Par un mémoire en défense, enregistré le 31 octobre 2016, le département de la Guadeloupe, représenté par MeB..., conclut au rejet des conclusions d'appel provoqué présentées par la commune des Abymes et à la mise à sa charge de la somme de 3 500 euros au titre des dispositions de l'article L. 761-1 du code de justice administrative.

Il fait valoir que :

- l'appel en garantie à son encontre n'a été présenté qu'après l'expiration du délai d'appel ; il est irrecevable à défaut d'aggravation de la situation de la commune dans l'hypothèse du rejet de l'appel principal ou de l'admission totale ou partielle de l'appel incident de la commune des Abymes ;

- l'appel provoqué est, en tout état de cause, infondé ; si la commune des Abymes invoque un moyen tiré de ce qu'il existerait un lien de causalité entre l'accident et le caractère impraticable de la route départementale n° 101, ce moyen est inopérant car il se rattache à un motif surabondant du jugement de première instance ; par ailleurs, la commune des Abymes n'allègue pas que la route départementale n° 101 ait été affectée d'un défaut d'entretien normal ; à supposer même cette circonstance établie, cette cause resterait, au mieux, indirecte dès lors qu'elle n'impliquait nullement que les victimes empruntassent le chemin du Pavé.

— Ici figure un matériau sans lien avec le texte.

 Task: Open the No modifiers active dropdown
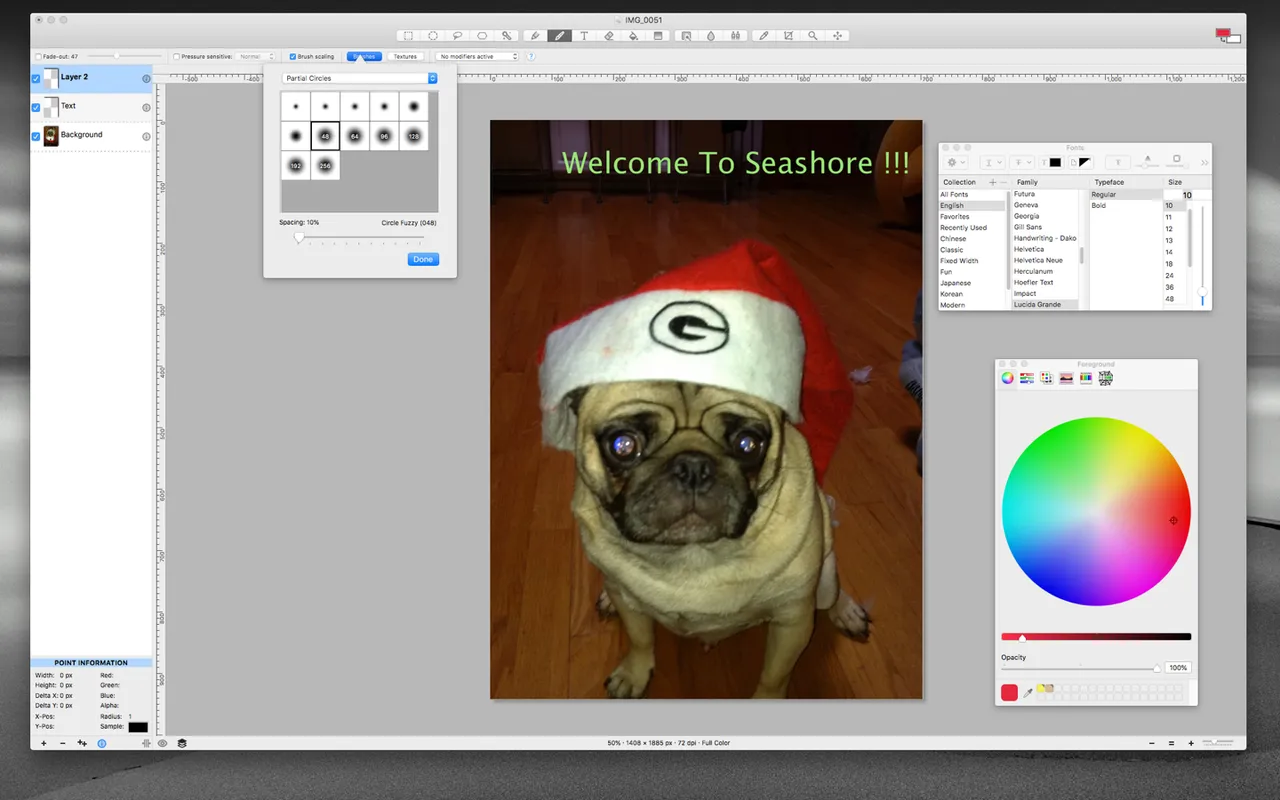(x=479, y=57)
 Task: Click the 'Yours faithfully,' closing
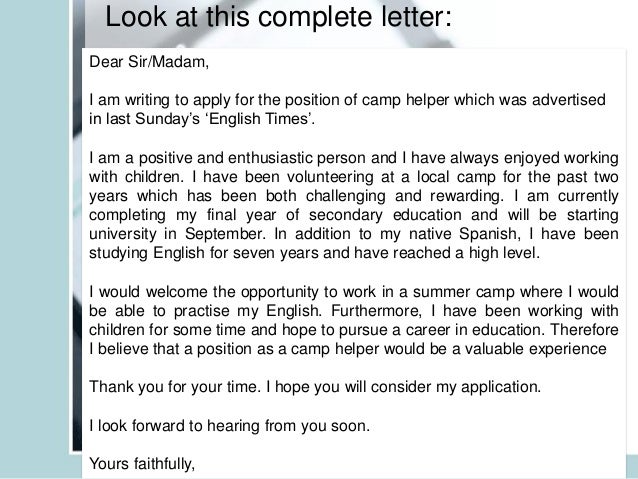[x=142, y=464]
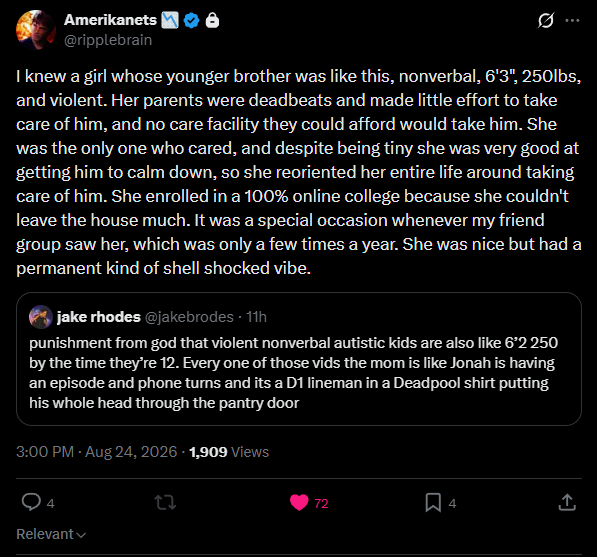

Par ordonnance du 5 décembre 2016, la clôture d'instruction a été fixée au 5 janvier 2017 à 12 heures.

Vu les autres pièces du dossier.

Vu :

- le code général des collectivités territoriales ;

- le code de justice administrative.

Les parties ont été régulièrement averties du jour de l'audience.

Ont été entendus au cours de l'audience publique :

- le rapport de Z...Cécile Cabanne ;

- les conclusions de M. Nicolas Normand, rapporteur public ;

- et les observations de MeU..., représentant la commune Les Abymes ;

Considérant ce qui suit :

1. Le 4 janvier 2011, vers 19 heures, M. E...T..., M.Y...,Z... M... S...épouse T...et M. I...G..., qui franchissaient avec un véhicule un ponceau situé chemin de Pavé, dans la section de Chazeau/Doubs de la commune des Abymes, ont été emportés par les eaux de la ravine en crue à la suite de pluies importantes qui ont affecté la zone. A la demande des ayants-droits des occupants du véhicule, le juge des référés du tribunal administratif de la Guadeloupe a missionné le 12 juillet 2011 M.A..., expert, aux fins de décrire l'état des ouvrages publics, et notamment le pont, et d'apporter tout élément utile de nature à déterminer les responsabilités. Après le dépôt du rapport de l'expert le 26 mars 2012, et le rejet de leurs demandes préalables adressées au préfet de la région et à la commune des Abymes, les consorts T...et G...ont alors saisi le tribunal administratif de La Guadeloupe les 12 avril et 11 juillet 2013 de demandes tendant à la condamnation de la commune et de l'Etat à leur verser un montant total de 310 000 euros en réparation du préjudice moral lié au décès des victimes. Par un jugement n° 1300411 et 1301042 du 29 janvier 2015, le tribunal administratif de la Guadeloupe a, d'une part, mis hors de cause l'Etat, d'autre part, limité la responsabilité de la commune à 30 % des conséquences dommageables de l'accident et l'a condamnée à verser aux consorts T...et G...la somme totale de 25 000 euros en réparation du préjudice moral qu'ils ont subi, a condamné la commune au remboursement total des frais d'expertise engagés et rejeté, enfin, les appels en garantie de la commune dirigés contre l'Etat et le département de la Guadeloupe. Les consorts T...et G...relèvent appel du jugement en tant qu'il a exonéré la commune des Abymes partiellement de sa responsabilité et a limité le montant des indemnités. La commune des Abymes présente, par la voie de l'appel incident, des conclusions tendant à l'annulation de la condamnation prononcée par le jugement du 29 janvier 2015, et subsidiairement des conclusions tendant à ce que l'Etat et le département de la Guadeloupe soient condamnés à la garantir.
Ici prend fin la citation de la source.